◆ TASK INSTRUCTIONS ◆
Up to and including the line containing "This screenshot has width=1402, height=840.", retype each line of the listing below exactly, beginning with the first.

◆ TASK INPUT ◆

-----

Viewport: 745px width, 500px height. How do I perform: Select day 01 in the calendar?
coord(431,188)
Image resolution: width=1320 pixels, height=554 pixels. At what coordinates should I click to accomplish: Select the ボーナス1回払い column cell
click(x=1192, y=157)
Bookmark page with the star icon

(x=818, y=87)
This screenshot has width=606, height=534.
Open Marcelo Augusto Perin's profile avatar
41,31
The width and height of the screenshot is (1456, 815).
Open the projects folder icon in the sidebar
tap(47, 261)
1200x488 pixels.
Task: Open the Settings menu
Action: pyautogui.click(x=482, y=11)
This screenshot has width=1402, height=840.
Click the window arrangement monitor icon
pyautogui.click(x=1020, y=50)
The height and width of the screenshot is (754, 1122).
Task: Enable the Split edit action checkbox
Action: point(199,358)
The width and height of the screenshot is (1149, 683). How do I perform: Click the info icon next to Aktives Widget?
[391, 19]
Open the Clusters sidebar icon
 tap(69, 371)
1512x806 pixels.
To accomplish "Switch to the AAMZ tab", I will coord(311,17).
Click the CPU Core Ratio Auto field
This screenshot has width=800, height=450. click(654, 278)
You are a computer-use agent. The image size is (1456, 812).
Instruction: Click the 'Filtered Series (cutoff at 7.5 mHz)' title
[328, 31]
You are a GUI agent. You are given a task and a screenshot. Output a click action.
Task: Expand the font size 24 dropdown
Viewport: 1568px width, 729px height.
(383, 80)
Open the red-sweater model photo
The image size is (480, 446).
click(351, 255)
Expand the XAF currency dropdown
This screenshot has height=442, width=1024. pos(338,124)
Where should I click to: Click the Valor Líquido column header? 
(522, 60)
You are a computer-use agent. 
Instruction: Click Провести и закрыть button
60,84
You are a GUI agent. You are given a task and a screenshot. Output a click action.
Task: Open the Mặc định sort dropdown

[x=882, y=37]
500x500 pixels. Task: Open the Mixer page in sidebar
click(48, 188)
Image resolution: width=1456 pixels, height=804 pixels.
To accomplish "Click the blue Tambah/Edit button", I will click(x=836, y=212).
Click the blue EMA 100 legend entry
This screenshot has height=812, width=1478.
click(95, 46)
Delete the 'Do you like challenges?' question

-----

◆ RESPONSE TO THE EXERCISE ◆
Viewport: 745px width, 500px height. How do I perform: Select day 01 in the calendar?
coord(431,188)
Image resolution: width=1320 pixels, height=554 pixels. At what coordinates should I click to accomplish: Select the ボーナス1回払い column cell
click(x=1192, y=157)
Bookmark page with the star icon

(x=818, y=87)
This screenshot has width=606, height=534.
Open Marcelo Augusto Perin's profile avatar
41,31
The width and height of the screenshot is (1456, 815).
Open the projects folder icon in the sidebar
tap(47, 261)
1200x488 pixels.
Task: Open the Settings menu
Action: pyautogui.click(x=482, y=11)
This screenshot has width=1402, height=840.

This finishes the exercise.